**Directions**
Whenever a line in the data contains "input", show that line.

**Dataset entries**
◇ ◇ ◇ ◇ ◇

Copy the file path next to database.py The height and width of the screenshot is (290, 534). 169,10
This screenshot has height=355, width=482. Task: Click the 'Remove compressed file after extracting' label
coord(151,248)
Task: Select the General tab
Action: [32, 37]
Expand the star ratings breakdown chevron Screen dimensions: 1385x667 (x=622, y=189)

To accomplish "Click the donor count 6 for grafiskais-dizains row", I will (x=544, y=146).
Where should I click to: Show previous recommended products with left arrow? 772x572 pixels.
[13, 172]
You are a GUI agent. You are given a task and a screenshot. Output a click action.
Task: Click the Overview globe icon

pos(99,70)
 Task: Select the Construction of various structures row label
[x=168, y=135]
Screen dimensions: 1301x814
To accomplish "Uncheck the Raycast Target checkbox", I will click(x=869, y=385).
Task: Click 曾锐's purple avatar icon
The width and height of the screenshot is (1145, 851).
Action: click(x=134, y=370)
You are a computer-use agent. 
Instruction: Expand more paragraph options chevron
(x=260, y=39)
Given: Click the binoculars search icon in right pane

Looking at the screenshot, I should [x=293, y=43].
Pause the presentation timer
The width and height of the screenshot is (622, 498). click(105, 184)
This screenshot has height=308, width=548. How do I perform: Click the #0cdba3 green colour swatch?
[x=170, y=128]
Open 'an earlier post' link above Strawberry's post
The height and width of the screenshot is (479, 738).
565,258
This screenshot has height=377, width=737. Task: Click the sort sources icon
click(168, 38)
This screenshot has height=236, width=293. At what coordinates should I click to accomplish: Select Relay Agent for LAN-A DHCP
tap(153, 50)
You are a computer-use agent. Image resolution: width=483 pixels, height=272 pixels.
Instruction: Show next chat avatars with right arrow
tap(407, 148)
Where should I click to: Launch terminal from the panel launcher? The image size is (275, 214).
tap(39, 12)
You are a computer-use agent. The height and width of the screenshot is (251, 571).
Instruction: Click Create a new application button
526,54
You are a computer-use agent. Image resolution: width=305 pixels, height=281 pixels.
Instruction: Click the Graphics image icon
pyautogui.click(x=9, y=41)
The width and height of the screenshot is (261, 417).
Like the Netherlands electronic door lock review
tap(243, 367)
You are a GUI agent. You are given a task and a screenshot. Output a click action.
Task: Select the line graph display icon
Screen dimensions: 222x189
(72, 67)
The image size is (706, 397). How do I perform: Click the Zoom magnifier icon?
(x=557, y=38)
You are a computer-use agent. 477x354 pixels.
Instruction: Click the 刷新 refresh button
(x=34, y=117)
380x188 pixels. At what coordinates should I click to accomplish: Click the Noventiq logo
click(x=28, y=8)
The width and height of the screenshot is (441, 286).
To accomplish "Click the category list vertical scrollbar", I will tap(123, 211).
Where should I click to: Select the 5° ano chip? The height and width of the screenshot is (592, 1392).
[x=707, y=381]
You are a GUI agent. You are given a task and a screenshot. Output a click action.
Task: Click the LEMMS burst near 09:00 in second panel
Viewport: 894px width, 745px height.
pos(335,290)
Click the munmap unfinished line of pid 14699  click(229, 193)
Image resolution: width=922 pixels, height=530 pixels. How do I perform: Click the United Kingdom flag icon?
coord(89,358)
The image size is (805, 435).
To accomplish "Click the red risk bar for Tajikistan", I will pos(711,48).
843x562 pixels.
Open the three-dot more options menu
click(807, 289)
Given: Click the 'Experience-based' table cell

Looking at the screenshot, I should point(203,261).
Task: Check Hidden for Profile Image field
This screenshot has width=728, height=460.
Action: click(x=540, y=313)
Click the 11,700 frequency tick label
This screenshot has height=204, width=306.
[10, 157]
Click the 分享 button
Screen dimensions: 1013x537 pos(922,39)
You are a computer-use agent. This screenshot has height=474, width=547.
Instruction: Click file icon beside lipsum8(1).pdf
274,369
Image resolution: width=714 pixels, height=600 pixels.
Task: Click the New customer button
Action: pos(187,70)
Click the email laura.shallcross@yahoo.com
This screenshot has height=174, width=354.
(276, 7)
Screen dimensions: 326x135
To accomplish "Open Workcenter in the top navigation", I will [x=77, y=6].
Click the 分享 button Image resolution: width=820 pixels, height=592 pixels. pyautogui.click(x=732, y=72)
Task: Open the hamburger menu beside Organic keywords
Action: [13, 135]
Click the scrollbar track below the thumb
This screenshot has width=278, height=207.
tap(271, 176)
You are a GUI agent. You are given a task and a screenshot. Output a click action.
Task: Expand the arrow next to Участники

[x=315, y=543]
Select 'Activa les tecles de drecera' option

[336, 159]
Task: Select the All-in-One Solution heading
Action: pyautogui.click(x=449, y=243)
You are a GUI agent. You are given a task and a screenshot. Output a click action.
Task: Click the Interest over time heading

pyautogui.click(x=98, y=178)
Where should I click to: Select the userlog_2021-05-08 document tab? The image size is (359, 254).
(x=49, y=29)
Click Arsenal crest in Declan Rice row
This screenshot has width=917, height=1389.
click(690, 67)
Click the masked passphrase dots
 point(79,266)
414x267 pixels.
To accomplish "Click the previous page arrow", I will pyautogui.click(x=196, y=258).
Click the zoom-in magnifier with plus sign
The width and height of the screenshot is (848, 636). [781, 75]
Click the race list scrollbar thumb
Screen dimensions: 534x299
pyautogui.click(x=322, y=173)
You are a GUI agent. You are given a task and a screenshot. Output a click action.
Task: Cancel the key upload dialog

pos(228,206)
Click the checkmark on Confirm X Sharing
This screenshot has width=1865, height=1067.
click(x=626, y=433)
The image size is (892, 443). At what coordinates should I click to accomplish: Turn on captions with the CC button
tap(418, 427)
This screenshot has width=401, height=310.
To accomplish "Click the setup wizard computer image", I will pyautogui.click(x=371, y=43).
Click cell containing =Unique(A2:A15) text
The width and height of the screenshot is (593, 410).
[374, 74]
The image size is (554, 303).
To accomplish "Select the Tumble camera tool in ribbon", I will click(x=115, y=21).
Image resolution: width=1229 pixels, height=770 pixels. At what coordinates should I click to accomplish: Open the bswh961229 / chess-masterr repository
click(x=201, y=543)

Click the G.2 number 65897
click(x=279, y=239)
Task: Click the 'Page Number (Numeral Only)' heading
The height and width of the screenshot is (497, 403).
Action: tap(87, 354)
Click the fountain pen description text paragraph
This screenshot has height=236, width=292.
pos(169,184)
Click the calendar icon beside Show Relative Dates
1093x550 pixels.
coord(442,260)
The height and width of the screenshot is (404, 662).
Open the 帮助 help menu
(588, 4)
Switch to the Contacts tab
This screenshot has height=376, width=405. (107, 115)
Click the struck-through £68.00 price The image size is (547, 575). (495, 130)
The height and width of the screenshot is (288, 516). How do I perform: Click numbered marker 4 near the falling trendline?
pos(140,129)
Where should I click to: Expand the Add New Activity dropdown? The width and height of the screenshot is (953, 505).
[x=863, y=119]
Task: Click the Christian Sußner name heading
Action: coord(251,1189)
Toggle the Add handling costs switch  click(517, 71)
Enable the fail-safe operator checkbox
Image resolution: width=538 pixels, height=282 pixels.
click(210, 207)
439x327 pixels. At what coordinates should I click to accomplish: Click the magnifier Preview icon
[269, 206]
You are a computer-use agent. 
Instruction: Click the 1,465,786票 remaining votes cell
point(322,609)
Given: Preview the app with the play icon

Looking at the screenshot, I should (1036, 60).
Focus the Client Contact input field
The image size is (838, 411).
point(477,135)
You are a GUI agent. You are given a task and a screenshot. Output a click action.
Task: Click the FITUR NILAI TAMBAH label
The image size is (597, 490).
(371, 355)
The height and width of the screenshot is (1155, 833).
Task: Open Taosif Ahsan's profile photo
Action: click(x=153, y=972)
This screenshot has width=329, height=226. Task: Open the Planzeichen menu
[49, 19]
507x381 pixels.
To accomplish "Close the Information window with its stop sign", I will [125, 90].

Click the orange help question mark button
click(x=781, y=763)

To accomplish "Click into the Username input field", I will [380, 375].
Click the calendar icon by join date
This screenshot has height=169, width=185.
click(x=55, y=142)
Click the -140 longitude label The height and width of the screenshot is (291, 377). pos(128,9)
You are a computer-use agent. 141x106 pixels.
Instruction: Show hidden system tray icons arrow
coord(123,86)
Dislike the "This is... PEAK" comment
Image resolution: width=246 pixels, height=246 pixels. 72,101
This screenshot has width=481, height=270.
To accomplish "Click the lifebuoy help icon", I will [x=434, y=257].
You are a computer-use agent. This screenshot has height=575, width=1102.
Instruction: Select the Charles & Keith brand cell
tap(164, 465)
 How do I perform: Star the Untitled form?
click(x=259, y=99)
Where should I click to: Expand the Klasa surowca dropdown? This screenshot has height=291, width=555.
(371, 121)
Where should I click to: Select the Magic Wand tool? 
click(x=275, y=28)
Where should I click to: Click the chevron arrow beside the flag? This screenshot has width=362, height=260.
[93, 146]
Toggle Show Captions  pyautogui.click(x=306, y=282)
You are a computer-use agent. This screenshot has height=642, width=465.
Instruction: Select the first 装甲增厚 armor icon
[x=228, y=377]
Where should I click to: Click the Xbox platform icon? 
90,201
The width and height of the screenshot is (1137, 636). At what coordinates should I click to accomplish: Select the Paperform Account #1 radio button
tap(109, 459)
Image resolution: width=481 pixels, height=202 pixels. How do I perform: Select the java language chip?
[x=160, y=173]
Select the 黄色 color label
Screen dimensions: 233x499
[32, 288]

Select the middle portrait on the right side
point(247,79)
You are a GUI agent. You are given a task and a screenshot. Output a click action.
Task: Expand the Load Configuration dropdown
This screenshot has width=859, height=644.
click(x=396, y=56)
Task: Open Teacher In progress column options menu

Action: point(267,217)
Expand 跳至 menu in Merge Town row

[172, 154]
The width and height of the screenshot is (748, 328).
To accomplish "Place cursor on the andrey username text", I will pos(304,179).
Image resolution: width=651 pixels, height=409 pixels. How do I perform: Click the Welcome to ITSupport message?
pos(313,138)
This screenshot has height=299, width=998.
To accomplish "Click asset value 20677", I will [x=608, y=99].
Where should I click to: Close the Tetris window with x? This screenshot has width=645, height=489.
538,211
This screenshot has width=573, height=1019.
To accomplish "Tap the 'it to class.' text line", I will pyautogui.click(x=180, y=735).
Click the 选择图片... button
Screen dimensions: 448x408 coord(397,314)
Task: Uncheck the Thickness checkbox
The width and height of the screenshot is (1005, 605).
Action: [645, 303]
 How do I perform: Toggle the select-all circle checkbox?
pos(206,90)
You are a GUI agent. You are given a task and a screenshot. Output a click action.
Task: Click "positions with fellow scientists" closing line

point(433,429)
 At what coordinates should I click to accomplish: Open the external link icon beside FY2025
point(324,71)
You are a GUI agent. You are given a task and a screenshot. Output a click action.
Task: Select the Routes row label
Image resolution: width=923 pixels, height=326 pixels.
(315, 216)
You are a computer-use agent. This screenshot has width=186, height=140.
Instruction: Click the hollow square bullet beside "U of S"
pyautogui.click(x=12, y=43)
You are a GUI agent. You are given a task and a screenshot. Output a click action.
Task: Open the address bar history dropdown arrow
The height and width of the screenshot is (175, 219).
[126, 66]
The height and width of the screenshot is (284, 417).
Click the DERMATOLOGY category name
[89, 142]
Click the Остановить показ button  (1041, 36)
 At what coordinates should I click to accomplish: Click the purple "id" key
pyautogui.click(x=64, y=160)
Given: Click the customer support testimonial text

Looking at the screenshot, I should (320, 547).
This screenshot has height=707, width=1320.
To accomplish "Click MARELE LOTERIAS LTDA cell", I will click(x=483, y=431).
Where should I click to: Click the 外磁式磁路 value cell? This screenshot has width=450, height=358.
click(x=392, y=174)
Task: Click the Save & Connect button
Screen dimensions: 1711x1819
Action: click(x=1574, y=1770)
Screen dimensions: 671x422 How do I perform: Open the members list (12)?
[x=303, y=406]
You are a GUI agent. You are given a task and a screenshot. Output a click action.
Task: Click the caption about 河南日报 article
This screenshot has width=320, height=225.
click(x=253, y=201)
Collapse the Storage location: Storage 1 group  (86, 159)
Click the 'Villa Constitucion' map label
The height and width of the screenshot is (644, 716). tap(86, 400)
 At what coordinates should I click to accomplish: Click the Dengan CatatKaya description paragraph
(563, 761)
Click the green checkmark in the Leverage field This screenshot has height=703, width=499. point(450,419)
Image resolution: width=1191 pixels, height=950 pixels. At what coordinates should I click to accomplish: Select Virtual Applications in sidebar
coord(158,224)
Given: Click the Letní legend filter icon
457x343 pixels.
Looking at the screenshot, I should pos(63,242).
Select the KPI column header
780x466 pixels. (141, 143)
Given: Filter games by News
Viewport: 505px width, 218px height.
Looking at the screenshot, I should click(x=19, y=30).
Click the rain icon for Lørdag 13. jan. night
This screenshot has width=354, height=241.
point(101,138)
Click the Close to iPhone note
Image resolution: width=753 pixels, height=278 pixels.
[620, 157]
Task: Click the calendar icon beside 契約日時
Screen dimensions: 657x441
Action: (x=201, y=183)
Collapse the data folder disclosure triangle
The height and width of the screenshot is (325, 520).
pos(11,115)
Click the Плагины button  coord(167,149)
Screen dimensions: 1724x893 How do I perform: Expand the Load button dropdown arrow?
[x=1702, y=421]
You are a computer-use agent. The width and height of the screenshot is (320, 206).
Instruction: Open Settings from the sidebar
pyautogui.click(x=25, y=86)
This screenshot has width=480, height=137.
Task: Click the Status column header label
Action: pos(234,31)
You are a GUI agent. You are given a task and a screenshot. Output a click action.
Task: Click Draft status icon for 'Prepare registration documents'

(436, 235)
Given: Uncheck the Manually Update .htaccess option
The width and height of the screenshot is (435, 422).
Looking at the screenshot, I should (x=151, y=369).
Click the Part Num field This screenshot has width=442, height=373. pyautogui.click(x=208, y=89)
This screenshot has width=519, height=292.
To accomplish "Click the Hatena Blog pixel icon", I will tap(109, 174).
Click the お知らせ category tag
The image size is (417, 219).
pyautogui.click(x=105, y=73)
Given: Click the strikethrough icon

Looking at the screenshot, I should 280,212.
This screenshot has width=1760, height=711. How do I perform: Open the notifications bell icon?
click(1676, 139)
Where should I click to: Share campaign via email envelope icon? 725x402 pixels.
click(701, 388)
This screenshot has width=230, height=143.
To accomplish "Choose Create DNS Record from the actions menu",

◇ ◇ ◇ ◇ ◇

**Reply**
Focus the Client Contact input field
To accomplish "Click into the Username input field", I will [380, 375].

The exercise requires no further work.